Before the unveiling, Engineering senior Clayton Dailey, the team’s crew chief, said in the most recent World Solar Challenge, where the team took fourth place, there was an extremely small difference in the performance and proficiency of the top performing solar cars. He said the team decided they needed to be innovative for this year’s race.

“Being successful demands innovation and sacrifice,” Dailey said. “I reckon most teams will take the safe, familiar route and produce another successful iteration of their previously proven cars. We have taken the road less travelled.”

David Taylor, vice president of global marketing for Siemens PLM Software, also spoke before unveiling speaking on how the Michigan Solar Car team at the forefront of innovation in the world of solar car evolution.

“You can’t continue to rest on the things that’ve always made you successful, that is a recipe for failure moving forward,” Taylor said. “You have to be conscious that somebody is constantly trying to disrupt you. The approach that they’ve taken is they are not a disruptor, they are changing the game.”

Engineering sophomore Andrew Dickinson, race strategist and a first-year member of the Michigan Solar Car team, said with the team’s long-running record of victories and vehicle design, it stands out from all its competitors.

“We beat our closest competitor in the American Solar Challenge by eleven hours,” Dickinson said. “Our race cars are more aerodynamic and our race procedures are very good. Some teams don’t even have a strategies division.”

For LSA sophomore Vignesh Jagathese, who serves on the interim leadership for the team and works with the team’s operational logistics, said how, by joining the team, he’s gained the ability to work with students from various disciplines and helped him to think critically.

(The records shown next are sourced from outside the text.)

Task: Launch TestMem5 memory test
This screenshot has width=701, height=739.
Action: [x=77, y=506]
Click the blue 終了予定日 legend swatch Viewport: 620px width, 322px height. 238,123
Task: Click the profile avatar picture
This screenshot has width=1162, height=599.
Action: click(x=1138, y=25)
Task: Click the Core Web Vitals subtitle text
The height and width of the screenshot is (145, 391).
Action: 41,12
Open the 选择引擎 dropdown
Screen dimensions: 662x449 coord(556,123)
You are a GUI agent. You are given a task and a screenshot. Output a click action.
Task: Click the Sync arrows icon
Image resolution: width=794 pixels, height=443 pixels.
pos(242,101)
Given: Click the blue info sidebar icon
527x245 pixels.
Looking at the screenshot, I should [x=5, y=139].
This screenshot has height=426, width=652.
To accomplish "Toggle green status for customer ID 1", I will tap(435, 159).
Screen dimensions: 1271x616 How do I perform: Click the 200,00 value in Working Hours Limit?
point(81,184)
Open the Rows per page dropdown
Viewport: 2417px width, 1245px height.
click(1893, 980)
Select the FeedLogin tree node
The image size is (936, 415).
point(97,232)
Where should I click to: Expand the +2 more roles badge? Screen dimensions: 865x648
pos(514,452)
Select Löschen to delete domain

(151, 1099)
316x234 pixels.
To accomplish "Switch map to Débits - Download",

“It taught me how to work with people,” Jagathese said. “It taught me how to learn things on the fly. I’m a math major and just joining an engineering team and realizing there are a lot of people here who study this and you should be able to work with them and understand what they’re doing.”

Engineering sophomore Janice Lau, who is also a first-year member on the team, discussed how becoming a crew member has helped shape her perspective on future careers.

“I got a lot of experience handling the operations of a team,” Lau said. “We build a car, design a car, we race it, but there’s so much more besides the designing, manufacturing stage. We handle a lot of other logistics that keep the team moving.”

The team is set to compete this fall in the 3,000-kilometer 2017 World Solar Car Race from Darwin, Australia to Adelaide, Australia from October 8 to October 12.